Valentina Magaletti | bandcamp |
By: Tim Foster
Drummer and multi-instrumentalist Valentina Magaletti is possibly best known as both the drummer of psych band The Oscillation and for her work with Tom Relleen as experimental band Tomaga, whose music has been described as sounding like ‘radio messages from a distant constellation alerting us to the existence of art forms we had barely imagined’. Valentina was also the drummer on Blackest Ever Black releases; Raime and Moin, has recorded with Shit and Shine and is drummer with new London band Vanishing Twin. Highly rated by fellow musicians she took time out from a hectic schedule to kindly give an interview
(((o))): I noticed on your ‘Facebook’ page that you are from Bari and studied Law in Italy, when did you first start playing drums and decide to make drumming your ‘career’?
I started playing drums when I was 9 years old and never stopped since.
My academic life never constituted an obstacle between my musical effort and my Law Studies. I graduated in Law in my hometown in 2000 discussing a Dissertation on Intellectual Property. I have always found the two worlds compatible, and I had always time to tour, record and study at the same time.
When I first moved to London I was working part time for the Witness support at the Crown Court. Only in recent years I had to stop my full time occupation to dedicate myself exclusively to my music career.
(((o))): Was it a difficult decision?

- [Exercise input]:
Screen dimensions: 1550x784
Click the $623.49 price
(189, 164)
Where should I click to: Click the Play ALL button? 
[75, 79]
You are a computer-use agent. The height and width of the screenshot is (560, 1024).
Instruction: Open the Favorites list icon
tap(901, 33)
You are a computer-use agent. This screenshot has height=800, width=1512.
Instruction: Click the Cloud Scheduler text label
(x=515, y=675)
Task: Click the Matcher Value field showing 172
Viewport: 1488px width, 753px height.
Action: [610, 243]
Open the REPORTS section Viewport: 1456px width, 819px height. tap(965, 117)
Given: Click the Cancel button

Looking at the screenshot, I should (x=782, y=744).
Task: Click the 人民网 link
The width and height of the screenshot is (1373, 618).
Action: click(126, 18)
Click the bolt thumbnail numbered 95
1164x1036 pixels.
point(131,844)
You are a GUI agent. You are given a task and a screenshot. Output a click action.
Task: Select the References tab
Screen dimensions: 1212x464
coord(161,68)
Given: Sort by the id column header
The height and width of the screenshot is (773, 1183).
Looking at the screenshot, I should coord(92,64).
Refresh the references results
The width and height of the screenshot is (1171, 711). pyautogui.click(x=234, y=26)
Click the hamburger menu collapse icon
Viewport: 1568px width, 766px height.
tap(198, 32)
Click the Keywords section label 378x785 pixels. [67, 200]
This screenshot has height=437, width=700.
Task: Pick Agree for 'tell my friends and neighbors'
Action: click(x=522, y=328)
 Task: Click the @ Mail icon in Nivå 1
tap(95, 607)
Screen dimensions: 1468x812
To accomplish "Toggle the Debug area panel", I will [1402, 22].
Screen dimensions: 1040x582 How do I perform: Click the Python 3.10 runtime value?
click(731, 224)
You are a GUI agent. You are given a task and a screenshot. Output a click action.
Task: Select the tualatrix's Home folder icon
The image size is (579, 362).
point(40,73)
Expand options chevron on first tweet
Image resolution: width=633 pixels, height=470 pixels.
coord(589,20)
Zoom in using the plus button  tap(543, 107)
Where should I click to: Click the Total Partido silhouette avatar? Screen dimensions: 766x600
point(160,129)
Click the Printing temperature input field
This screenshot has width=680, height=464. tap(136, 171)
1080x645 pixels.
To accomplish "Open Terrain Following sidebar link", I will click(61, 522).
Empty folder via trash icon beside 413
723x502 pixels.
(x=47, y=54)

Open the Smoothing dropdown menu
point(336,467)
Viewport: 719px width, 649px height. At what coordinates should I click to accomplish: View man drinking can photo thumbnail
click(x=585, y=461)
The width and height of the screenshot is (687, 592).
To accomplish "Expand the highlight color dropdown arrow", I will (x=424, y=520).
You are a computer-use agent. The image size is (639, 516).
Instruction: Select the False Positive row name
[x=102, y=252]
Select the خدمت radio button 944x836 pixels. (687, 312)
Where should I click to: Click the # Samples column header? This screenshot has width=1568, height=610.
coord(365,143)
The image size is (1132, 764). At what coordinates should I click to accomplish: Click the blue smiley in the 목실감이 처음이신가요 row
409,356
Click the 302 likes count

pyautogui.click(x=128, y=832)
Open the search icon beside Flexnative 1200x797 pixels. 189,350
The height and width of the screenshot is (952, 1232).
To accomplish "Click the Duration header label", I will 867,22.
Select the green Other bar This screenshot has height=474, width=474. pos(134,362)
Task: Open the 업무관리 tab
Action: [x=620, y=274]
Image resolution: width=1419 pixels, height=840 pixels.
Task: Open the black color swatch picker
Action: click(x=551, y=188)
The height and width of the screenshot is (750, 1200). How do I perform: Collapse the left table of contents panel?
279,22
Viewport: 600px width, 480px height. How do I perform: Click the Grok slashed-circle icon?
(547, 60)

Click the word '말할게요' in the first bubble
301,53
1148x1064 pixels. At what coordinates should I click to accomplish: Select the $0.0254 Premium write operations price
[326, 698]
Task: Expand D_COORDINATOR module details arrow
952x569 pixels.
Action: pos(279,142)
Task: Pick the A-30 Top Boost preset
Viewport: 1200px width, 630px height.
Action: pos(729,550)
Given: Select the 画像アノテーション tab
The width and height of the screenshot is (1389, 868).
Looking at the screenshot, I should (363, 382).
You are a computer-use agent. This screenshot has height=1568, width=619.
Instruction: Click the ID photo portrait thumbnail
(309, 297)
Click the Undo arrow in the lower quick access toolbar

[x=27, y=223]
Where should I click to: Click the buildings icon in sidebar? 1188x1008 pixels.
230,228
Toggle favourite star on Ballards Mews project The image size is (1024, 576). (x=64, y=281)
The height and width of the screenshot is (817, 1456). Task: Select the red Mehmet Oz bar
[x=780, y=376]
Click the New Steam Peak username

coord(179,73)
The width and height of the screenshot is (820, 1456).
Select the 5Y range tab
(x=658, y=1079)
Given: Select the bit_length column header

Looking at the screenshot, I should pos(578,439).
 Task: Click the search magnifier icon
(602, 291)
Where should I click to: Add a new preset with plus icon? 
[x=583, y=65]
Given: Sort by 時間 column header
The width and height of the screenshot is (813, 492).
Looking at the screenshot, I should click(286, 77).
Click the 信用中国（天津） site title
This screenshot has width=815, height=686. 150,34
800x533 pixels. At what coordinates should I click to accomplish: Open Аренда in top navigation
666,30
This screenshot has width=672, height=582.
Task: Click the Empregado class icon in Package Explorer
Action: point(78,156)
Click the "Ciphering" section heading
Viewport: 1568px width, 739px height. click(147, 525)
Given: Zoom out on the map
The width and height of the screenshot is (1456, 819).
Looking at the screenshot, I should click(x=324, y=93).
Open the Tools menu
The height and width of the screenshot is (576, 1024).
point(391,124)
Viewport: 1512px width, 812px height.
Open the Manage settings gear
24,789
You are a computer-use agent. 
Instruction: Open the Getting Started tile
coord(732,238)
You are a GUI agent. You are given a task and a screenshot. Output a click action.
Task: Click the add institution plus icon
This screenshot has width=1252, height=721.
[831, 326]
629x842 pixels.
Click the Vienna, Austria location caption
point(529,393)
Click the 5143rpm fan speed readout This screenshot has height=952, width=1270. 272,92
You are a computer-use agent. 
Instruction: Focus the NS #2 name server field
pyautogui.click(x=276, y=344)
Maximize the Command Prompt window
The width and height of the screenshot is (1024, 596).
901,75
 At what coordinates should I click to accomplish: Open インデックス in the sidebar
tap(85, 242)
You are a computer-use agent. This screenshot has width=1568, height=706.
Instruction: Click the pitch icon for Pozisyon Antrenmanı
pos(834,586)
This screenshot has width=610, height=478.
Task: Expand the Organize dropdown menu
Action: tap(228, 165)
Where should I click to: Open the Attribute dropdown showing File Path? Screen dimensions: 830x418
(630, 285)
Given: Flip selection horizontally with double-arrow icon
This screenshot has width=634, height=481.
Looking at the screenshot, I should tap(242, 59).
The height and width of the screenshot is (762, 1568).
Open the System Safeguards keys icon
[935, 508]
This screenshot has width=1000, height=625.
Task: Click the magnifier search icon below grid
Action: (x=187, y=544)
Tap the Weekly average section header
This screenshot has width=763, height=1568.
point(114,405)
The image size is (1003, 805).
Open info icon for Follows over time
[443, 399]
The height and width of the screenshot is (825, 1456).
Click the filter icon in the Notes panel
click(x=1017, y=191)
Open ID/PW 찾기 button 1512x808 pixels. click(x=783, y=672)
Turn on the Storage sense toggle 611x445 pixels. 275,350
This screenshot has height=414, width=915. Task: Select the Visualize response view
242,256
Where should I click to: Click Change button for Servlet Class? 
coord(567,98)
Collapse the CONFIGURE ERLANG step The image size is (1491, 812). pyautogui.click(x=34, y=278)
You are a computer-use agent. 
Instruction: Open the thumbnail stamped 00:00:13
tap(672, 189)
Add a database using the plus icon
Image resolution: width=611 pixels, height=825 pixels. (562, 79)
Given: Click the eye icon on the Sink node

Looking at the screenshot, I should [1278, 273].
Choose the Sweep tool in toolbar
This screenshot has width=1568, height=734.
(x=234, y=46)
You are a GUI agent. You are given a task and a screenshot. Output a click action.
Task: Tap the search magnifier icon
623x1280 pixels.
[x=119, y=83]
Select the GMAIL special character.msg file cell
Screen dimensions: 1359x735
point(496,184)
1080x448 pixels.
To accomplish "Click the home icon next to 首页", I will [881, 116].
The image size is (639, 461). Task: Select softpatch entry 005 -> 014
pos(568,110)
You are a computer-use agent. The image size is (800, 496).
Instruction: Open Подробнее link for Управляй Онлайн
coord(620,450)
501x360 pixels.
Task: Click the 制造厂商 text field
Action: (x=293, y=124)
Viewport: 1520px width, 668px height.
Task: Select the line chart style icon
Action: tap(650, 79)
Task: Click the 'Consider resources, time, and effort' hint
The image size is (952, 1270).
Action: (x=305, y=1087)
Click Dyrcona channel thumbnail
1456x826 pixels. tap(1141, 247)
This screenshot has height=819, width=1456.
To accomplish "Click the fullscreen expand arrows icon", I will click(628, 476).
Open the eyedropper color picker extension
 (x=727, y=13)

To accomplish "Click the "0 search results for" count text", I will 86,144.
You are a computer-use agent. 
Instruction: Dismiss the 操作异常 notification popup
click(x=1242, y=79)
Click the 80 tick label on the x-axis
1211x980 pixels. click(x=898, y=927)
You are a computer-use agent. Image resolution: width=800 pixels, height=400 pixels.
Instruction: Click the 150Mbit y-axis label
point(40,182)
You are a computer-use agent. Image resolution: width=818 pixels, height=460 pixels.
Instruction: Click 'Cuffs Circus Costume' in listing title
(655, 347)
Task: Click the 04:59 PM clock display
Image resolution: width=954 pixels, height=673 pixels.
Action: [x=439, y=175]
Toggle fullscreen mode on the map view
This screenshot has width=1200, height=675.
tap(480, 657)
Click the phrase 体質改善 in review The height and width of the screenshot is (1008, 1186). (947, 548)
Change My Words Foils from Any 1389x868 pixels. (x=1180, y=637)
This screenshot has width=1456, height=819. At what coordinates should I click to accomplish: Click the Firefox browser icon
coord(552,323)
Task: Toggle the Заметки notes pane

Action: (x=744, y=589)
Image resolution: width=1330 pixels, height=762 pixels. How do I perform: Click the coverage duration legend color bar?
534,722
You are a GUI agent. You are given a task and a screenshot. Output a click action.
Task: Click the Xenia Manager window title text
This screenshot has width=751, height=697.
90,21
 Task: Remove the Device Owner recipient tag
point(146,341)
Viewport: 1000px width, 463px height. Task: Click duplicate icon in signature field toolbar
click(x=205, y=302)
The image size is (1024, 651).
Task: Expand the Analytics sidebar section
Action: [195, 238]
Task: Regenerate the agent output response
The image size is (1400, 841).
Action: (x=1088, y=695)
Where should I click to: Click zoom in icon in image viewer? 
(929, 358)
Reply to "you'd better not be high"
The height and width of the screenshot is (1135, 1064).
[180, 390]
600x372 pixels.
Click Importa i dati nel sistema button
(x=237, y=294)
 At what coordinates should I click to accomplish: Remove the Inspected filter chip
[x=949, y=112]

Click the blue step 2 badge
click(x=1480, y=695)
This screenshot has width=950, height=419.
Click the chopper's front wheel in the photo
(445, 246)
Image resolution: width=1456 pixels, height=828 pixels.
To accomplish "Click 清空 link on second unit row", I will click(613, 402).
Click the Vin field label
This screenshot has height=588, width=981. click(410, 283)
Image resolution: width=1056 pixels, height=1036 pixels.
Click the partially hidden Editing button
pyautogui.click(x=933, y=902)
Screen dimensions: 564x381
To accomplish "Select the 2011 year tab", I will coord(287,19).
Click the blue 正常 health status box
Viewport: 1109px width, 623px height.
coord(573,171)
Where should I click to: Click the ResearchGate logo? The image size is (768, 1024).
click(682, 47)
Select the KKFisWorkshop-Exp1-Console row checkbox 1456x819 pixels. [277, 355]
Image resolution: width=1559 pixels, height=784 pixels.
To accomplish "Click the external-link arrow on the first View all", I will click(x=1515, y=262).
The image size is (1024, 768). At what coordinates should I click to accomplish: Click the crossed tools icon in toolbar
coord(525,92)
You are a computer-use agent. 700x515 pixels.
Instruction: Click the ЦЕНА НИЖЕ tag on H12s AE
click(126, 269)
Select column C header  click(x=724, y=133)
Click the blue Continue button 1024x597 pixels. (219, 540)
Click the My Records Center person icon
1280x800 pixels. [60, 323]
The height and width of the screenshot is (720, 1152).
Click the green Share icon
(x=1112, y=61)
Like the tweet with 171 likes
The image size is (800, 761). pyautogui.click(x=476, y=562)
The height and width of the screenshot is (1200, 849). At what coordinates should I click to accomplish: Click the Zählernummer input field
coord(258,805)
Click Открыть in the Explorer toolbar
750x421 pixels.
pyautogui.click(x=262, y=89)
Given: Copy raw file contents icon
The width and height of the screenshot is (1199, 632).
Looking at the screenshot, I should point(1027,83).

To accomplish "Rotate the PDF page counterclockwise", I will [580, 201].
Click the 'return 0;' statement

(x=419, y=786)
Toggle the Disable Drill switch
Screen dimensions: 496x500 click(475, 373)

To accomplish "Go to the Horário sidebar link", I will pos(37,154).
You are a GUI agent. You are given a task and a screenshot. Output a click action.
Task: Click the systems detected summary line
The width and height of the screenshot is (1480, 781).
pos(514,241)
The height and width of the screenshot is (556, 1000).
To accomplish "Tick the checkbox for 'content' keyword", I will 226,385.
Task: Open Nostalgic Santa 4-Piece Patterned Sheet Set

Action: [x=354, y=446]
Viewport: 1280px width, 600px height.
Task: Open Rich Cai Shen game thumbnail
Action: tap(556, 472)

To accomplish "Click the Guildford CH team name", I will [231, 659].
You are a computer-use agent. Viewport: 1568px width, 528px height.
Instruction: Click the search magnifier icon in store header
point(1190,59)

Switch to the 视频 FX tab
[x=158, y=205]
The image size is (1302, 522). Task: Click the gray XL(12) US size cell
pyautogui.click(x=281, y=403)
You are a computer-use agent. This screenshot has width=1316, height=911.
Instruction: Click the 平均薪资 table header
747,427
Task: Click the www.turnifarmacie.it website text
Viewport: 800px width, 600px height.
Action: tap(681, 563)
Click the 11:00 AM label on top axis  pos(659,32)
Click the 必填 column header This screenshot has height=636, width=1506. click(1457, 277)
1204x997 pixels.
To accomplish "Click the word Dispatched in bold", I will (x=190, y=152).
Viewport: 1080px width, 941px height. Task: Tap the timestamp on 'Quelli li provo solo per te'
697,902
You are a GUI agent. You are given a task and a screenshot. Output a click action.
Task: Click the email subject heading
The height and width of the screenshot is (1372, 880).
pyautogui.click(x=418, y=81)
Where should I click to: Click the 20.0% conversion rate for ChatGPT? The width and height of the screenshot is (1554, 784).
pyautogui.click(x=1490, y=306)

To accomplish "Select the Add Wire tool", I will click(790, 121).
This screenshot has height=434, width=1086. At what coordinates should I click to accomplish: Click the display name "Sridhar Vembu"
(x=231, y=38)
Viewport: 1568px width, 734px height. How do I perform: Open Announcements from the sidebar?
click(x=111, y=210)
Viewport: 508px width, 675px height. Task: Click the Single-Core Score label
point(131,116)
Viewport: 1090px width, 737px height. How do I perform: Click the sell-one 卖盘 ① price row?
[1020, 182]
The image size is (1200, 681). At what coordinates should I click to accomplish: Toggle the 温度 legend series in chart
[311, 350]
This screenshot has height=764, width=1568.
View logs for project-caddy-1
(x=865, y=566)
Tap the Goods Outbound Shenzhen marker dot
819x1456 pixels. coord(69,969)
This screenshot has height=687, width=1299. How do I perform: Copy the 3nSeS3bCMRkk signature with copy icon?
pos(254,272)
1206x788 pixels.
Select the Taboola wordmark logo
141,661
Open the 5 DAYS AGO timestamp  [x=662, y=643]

- [Jobs]:
1) List every band or project that the introduction to the Valentina Magaletti interview says she has drummed for, recorded with, or formed.
2) Format the stretch of records from the line containing "Task: Click the 'Consider" through the line containing "1456x826 pixels. tap(1141, 247)" as a JSON list of strings, one string per line, with blank lines omitted.

- [Solutions in order]:
1)
- The Oscillation
- Tomaga
- Raime
- Moin
- Shit and Shine
- Vanishing Twin

2)
[
  "Task: Click the 'Consider resources, time, and effort' hint",
  "The image size is (952, 1270).",
  "Action: (x=305, y=1087)",
  "Click Dyrcona channel thumbnail",
  "1456x826 pixels. tap(1141, 247)"
]